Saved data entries
------

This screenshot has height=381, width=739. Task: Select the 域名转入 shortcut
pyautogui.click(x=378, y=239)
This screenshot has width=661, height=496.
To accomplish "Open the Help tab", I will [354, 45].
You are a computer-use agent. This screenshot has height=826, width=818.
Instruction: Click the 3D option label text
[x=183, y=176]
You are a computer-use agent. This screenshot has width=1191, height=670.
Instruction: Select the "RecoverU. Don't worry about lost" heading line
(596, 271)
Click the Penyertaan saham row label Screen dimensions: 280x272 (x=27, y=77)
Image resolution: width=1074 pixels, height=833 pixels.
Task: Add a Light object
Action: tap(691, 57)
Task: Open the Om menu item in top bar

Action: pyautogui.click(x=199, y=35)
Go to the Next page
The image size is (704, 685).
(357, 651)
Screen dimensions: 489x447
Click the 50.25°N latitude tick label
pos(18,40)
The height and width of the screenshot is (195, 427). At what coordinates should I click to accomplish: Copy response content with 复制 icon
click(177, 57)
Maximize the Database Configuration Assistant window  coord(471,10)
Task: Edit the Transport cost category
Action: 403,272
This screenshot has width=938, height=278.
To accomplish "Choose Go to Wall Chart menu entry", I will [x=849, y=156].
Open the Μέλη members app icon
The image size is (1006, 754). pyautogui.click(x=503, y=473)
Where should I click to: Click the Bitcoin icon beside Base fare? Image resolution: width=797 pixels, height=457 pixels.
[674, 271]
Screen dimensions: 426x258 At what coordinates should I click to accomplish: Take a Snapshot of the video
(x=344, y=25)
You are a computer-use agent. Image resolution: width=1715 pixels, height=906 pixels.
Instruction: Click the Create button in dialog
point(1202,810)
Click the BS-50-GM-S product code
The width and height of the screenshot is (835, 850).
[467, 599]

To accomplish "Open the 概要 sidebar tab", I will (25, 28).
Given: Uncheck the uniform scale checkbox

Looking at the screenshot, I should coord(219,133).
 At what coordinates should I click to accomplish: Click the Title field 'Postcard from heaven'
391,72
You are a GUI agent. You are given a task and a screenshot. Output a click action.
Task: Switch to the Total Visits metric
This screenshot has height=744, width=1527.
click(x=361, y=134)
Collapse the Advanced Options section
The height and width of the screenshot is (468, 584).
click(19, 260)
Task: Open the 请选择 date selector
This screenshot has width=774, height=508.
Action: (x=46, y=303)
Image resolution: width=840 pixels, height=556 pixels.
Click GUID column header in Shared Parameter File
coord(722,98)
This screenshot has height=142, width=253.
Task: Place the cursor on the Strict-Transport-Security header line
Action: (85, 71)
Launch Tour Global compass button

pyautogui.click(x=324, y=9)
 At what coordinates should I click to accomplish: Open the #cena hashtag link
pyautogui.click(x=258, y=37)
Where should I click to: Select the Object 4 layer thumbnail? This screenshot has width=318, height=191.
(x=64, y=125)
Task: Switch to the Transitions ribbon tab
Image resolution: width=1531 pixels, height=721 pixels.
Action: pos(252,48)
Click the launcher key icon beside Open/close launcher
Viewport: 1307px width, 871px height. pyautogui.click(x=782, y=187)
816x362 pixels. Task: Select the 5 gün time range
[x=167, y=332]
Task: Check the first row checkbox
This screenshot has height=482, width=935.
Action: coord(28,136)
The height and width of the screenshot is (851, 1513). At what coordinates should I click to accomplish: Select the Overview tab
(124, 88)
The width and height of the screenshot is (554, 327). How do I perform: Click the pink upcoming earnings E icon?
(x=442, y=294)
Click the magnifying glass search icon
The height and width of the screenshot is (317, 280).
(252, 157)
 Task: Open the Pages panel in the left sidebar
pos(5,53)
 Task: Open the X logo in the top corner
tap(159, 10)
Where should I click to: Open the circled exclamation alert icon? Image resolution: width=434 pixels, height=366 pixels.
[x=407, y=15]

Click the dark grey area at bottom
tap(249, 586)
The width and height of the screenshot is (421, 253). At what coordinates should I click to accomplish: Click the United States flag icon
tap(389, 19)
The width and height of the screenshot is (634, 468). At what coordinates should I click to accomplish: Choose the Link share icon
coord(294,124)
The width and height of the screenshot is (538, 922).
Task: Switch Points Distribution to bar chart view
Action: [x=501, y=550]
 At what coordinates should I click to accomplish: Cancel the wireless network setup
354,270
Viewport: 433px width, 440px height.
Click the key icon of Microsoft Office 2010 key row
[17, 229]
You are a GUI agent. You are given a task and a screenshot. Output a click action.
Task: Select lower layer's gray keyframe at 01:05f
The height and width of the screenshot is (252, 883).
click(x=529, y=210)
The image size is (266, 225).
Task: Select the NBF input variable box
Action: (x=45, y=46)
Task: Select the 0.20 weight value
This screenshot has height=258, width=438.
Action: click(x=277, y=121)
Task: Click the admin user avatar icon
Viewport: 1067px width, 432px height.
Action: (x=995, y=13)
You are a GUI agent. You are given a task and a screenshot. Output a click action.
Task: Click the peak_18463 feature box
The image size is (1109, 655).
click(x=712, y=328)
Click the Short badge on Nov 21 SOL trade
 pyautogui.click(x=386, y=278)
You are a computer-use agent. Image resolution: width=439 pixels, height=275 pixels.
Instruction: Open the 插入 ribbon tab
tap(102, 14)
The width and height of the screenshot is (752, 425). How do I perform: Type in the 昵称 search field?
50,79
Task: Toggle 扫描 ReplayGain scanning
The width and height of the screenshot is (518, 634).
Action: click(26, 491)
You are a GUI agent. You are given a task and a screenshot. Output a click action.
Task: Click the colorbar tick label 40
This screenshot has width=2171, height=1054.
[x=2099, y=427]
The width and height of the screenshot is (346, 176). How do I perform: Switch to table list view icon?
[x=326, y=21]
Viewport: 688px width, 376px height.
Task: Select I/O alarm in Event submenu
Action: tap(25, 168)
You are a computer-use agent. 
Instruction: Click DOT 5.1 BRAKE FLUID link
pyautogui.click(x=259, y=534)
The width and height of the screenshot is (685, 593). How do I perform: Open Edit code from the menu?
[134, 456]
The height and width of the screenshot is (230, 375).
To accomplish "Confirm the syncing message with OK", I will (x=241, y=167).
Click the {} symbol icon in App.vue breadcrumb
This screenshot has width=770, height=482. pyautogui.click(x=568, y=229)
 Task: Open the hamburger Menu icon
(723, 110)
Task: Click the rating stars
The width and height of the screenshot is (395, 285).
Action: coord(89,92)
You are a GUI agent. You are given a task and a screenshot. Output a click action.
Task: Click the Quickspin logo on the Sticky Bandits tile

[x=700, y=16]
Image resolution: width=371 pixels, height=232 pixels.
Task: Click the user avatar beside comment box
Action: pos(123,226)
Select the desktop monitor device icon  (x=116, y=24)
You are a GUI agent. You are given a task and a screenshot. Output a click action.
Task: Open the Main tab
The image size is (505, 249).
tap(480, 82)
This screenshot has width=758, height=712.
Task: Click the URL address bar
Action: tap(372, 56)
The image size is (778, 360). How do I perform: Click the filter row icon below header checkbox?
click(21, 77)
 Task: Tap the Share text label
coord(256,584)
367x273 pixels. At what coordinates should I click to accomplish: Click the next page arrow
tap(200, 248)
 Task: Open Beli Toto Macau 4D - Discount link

------

_What you will do_: Send back the complete set of entries, exactly as shown above.

_Output for this task_:
This screenshot has height=381, width=739. Task: Select the 域名转入 shortcut
pyautogui.click(x=378, y=239)
This screenshot has width=661, height=496.
To accomplish "Open the Help tab", I will [354, 45].
You are a computer-use agent. This screenshot has height=826, width=818.
Instruction: Click the 3D option label text
[x=183, y=176]
You are a computer-use agent. This screenshot has width=1191, height=670.
Instruction: Select the "RecoverU. Don't worry about lost" heading line
(596, 271)
Click the Penyertaan saham row label Screen dimensions: 280x272 (x=27, y=77)
Image resolution: width=1074 pixels, height=833 pixels.
Task: Add a Light object
Action: tap(691, 57)
Task: Open the Om menu item in top bar

Action: pyautogui.click(x=199, y=35)
Go to the Next page
The image size is (704, 685).
(357, 651)
Screen dimensions: 489x447
Click the 50.25°N latitude tick label
pos(18,40)
The height and width of the screenshot is (195, 427). At what coordinates should I click to accomplish: Copy response content with 复制 icon
click(177, 57)
Maximize the Database Configuration Assistant window  coord(471,10)
Task: Edit the Transport cost category
Action: 403,272
This screenshot has width=938, height=278.
To accomplish "Choose Go to Wall Chart menu entry", I will [x=849, y=156].
Open the Μέλη members app icon
The image size is (1006, 754). pyautogui.click(x=503, y=473)
Where should I click to: Click the Bitcoin icon beside Base fare? Image resolution: width=797 pixels, height=457 pixels.
[674, 271]
Screen dimensions: 426x258 At what coordinates should I click to accomplish: Take a Snapshot of the video
(x=344, y=25)
You are a computer-use agent. Image resolution: width=1715 pixels, height=906 pixels.
Instruction: Click the Create button in dialog
point(1202,810)
Click the BS-50-GM-S product code
The width and height of the screenshot is (835, 850).
[467, 599]

To accomplish "Open the 概要 sidebar tab", I will (25, 28).
Given: Uncheck the uniform scale checkbox

Looking at the screenshot, I should coord(219,133).
 At what coordinates should I click to accomplish: Click the Title field 'Postcard from heaven'
391,72
You are a GUI agent. You are given a task and a screenshot. Output a click action.
Task: Switch to the Total Visits metric
This screenshot has height=744, width=1527.
click(x=361, y=134)
Collapse the Advanced Options section
The height and width of the screenshot is (468, 584).
click(19, 260)
Task: Open the 请选择 date selector
This screenshot has width=774, height=508.
Action: (x=46, y=303)
Image resolution: width=840 pixels, height=556 pixels.
Click GUID column header in Shared Parameter File
coord(722,98)
This screenshot has height=142, width=253.
Task: Place the cursor on the Strict-Transport-Security header line
Action: (85, 71)
Launch Tour Global compass button

pyautogui.click(x=324, y=9)
 At what coordinates should I click to accomplish: Open the #cena hashtag link
pyautogui.click(x=258, y=37)
Where should I click to: Select the Object 4 layer thumbnail? This screenshot has width=318, height=191.
(x=64, y=125)
Task: Switch to the Transitions ribbon tab
Image resolution: width=1531 pixels, height=721 pixels.
Action: pos(252,48)
Click the launcher key icon beside Open/close launcher
Viewport: 1307px width, 871px height. pyautogui.click(x=782, y=187)
816x362 pixels. Task: Select the 5 gün time range
[x=167, y=332]
Task: Check the first row checkbox
This screenshot has height=482, width=935.
Action: coord(28,136)
The height and width of the screenshot is (851, 1513). At what coordinates should I click to accomplish: Select the Overview tab
(124, 88)
The width and height of the screenshot is (554, 327). How do I perform: Click the pink upcoming earnings E icon?
(x=442, y=294)
Click the magnifying glass search icon
The height and width of the screenshot is (317, 280).
(252, 157)
 Task: Open the Pages panel in the left sidebar
pos(5,53)
 Task: Open the X logo in the top corner
tap(159, 10)
Where should I click to: Open the circled exclamation alert icon? Image resolution: width=434 pixels, height=366 pixels.
[x=407, y=15]

Click the dark grey area at bottom
tap(249, 586)
The width and height of the screenshot is (421, 253). At what coordinates should I click to accomplish: Click the United States flag icon
tap(389, 19)
The width and height of the screenshot is (634, 468). At what coordinates should I click to accomplish: Choose the Link share icon
coord(294,124)
The width and height of the screenshot is (538, 922).
Task: Switch Points Distribution to bar chart view
Action: [x=501, y=550]
 At what coordinates should I click to accomplish: Cancel the wireless network setup
354,270
Viewport: 433px width, 440px height.
Click the key icon of Microsoft Office 2010 key row
[17, 229]
You are a GUI agent. You are given a task and a screenshot. Output a click action.
Task: Select lower layer's gray keyframe at 01:05f
The height and width of the screenshot is (252, 883).
click(x=529, y=210)
The image size is (266, 225).
Task: Select the NBF input variable box
Action: (x=45, y=46)
Task: Select the 0.20 weight value
This screenshot has height=258, width=438.
Action: click(x=277, y=121)
Task: Click the admin user avatar icon
Viewport: 1067px width, 432px height.
Action: (x=995, y=13)
You are a GUI agent. You are given a task and a screenshot. Output a click action.
Task: Click the peak_18463 feature box
The image size is (1109, 655).
click(x=712, y=328)
Click the Short badge on Nov 21 SOL trade
 pyautogui.click(x=386, y=278)
You are a computer-use agent. Image resolution: width=439 pixels, height=275 pixels.
Instruction: Open the 插入 ribbon tab
tap(102, 14)
The width and height of the screenshot is (752, 425). How do I perform: Type in the 昵称 search field?
50,79
Task: Toggle 扫描 ReplayGain scanning
The width and height of the screenshot is (518, 634).
Action: click(26, 491)
You are a GUI agent. You are given a task and a screenshot. Output a click action.
Task: Click the colorbar tick label 40
This screenshot has width=2171, height=1054.
[x=2099, y=427]
The width and height of the screenshot is (346, 176). How do I perform: Switch to table list view icon?
[x=326, y=21]
Viewport: 688px width, 376px height.
Task: Select I/O alarm in Event submenu
Action: tap(25, 168)
You are a computer-use agent. 
Instruction: Click DOT 5.1 BRAKE FLUID link
pyautogui.click(x=259, y=534)
The width and height of the screenshot is (685, 593). How do I perform: Open Edit code from the menu?
[134, 456]
The height and width of the screenshot is (230, 375).
To accomplish "Confirm the syncing message with OK", I will (x=241, y=167).
Click the {} symbol icon in App.vue breadcrumb
This screenshot has width=770, height=482. pyautogui.click(x=568, y=229)
 Task: Open the hamburger Menu icon
(723, 110)
Task: Click the rating stars
The width and height of the screenshot is (395, 285).
Action: coord(89,92)
You are a GUI agent. You are given a task and a screenshot. Output a click action.
Task: Click the Quickspin logo on the Sticky Bandits tile

[x=700, y=16]
Image resolution: width=371 pixels, height=232 pixels.
Task: Click the user avatar beside comment box
Action: pos(123,226)
Select the desktop monitor device icon  (x=116, y=24)
You are a GUI agent. You are given a task and a screenshot. Output a click action.
Task: Open the Main tab
The image size is (505, 249).
tap(480, 82)
This screenshot has width=758, height=712.
Task: Click the URL address bar
Action: tap(372, 56)
The image size is (778, 360). How do I perform: Click the filter row icon below header checkbox?
click(21, 77)
 Task: Tap the Share text label
coord(256,584)
367x273 pixels. At what coordinates should I click to accomplish: Click the next page arrow
tap(200, 248)
 Task: Open Beli Toto Macau 4D - Discount link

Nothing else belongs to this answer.